That Damned Cat
by JanieNine
Summary: Argus Filch is a man described only by his cantankerous nature and beloved cat. The Harry Potter books do not examine the causes behind the miserable man that is Hogwart's caretaker, or those behind why he is a squib. This story does.


A/N: Disclaimer: Obviously for HP, but also for Edgar Allen Poe's _The Raven_. I tried to italicize all parts of the story that were in the poem, but remember that other parts of the story are italicized as well. And I hope you guys all like this, because it was kinda hard for me to write. I've never written something that involves other works before, and I think this is kinda interesting. I also want to know what you guys think about a happier Filch. :)

Mr. Argus Filch once again poured over his favorite volume of forgotten lore, at least lore forgotten by wizards. Edgar Allan Poe had come into fashion very briefly before he, and his works, had faded from wizarding consciousness altogether. Of course, that excepted Mr. Filch, who once more leafed through his well-worn volume of Poe's complete works until he found one page, thinner than the rest from wear. He felt the now-silky material between his fingers, as if rubbing the characters inside the page to life. « Oh, my sweet, » he murmured, petting Mrs. Norris with one hand and the book, as if a living entity ,with the other. Perhaps to him, on a night so auspicious for spirit-speaking as this Walpurgis Night, petting the book might not be such a far stretch from a reality. After all, words did bring books to live, and there were never more spirits contained in a work than in one of Edgar Allan Poe.
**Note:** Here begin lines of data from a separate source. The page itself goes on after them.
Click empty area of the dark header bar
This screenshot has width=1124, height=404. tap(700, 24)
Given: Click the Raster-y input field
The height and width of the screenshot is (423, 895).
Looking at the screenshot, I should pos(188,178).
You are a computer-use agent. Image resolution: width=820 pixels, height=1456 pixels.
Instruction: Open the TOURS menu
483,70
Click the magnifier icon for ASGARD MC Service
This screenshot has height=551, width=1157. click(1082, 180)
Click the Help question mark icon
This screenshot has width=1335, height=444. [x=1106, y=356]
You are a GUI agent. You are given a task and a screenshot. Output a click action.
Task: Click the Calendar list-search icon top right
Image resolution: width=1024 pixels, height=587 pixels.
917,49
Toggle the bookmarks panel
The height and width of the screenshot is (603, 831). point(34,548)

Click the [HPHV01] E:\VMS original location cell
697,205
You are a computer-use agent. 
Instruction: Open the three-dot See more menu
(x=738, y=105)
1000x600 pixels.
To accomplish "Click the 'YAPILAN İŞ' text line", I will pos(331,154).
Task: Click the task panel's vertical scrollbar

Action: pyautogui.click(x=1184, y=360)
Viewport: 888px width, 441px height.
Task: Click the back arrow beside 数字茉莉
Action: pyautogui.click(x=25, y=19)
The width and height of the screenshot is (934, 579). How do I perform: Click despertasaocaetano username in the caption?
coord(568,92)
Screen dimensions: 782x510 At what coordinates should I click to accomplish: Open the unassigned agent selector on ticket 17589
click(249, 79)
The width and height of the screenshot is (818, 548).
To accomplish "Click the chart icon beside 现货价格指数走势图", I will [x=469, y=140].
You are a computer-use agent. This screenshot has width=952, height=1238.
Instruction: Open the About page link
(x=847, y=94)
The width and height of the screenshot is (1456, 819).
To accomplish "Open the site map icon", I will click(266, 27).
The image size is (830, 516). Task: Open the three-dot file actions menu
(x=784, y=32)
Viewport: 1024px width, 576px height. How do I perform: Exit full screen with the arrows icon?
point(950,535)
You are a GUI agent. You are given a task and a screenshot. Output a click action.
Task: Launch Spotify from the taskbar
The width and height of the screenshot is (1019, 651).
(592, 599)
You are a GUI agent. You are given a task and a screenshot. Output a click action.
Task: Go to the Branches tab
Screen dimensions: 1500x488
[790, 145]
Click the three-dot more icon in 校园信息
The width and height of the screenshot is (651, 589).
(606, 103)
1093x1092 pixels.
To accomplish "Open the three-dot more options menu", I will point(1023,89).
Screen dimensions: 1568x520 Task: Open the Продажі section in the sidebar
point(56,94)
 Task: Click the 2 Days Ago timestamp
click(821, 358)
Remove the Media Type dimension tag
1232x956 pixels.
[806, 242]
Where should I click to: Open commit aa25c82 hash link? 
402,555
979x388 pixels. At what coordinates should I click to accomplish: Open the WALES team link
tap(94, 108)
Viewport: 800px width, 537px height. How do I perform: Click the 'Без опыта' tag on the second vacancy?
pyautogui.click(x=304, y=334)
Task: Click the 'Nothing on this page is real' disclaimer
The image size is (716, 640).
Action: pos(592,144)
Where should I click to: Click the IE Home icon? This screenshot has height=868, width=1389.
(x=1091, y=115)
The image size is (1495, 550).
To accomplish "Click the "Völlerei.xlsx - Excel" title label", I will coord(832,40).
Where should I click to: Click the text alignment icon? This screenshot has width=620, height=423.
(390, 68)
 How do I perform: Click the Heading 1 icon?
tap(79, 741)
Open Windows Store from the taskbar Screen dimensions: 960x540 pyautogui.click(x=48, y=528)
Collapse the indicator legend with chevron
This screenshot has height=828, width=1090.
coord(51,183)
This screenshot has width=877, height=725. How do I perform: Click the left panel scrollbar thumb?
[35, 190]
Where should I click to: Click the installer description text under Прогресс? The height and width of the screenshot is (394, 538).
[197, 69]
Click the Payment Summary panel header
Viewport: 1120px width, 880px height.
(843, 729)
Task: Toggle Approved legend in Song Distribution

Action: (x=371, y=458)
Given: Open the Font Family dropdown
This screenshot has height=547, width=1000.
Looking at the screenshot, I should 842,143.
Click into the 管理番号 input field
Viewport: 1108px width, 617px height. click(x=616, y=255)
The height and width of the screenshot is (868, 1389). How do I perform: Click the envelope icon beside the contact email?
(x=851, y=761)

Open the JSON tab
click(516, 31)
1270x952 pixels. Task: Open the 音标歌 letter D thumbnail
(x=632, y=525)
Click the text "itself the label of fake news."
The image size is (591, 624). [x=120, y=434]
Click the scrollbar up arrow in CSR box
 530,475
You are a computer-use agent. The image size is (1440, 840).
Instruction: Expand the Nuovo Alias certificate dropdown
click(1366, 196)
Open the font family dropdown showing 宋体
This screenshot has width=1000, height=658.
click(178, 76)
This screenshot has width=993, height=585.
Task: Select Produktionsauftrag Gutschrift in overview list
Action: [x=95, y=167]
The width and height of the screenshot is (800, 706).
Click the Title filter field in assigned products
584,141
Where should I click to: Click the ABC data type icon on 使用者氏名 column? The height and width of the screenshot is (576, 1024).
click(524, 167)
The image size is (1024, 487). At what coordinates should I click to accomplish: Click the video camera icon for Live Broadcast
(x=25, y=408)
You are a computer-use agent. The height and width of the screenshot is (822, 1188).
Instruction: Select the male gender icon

_« Once upon a midnight dreary, while I pondered, weak and weary, »_ Mr. Filch read to himself, smiling just enough for Mrs. Norris to know he was happy but for everyone else to think he was just a little less miserable. Perhaps if students saw him they would believe he had just assigned a particularly gruesome punishment for the students.

He continued down the lines of poetry as he thought about the fire around him, the warm mug of tea on his side table next to the moth-eaten armchair that took up most of his front room, the quiet purring of his cat in the corner.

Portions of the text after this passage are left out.